++++ Data supplied ++++

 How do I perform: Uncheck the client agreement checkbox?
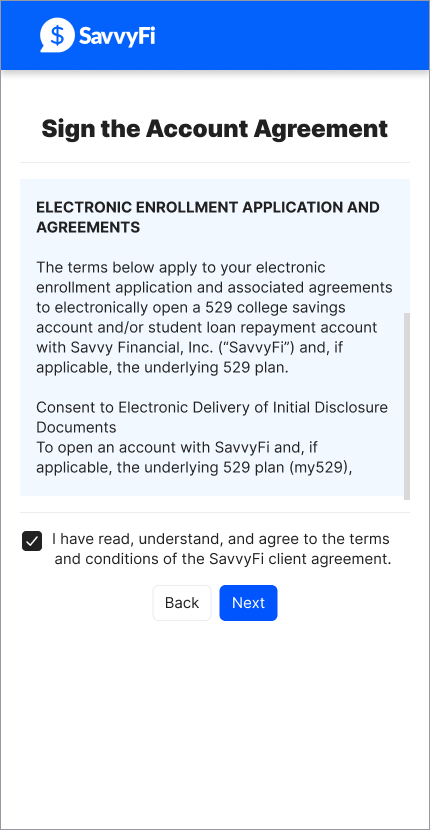point(32,542)
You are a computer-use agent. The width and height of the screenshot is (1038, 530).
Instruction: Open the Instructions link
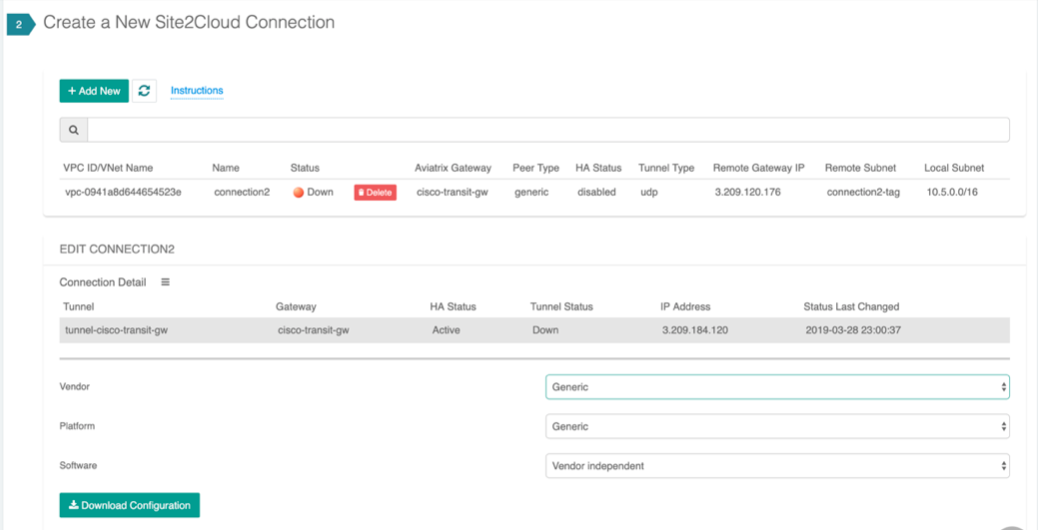[197, 91]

++++

*What to work on:* Restate, word for word, each line from the line containing "You are a computer-use" through the end of the entries above; the pictures are not part of the copy.

*Result:*
You are a computer-use agent. The width and height of the screenshot is (1038, 530).
Instruction: Open the Instructions link
[197, 91]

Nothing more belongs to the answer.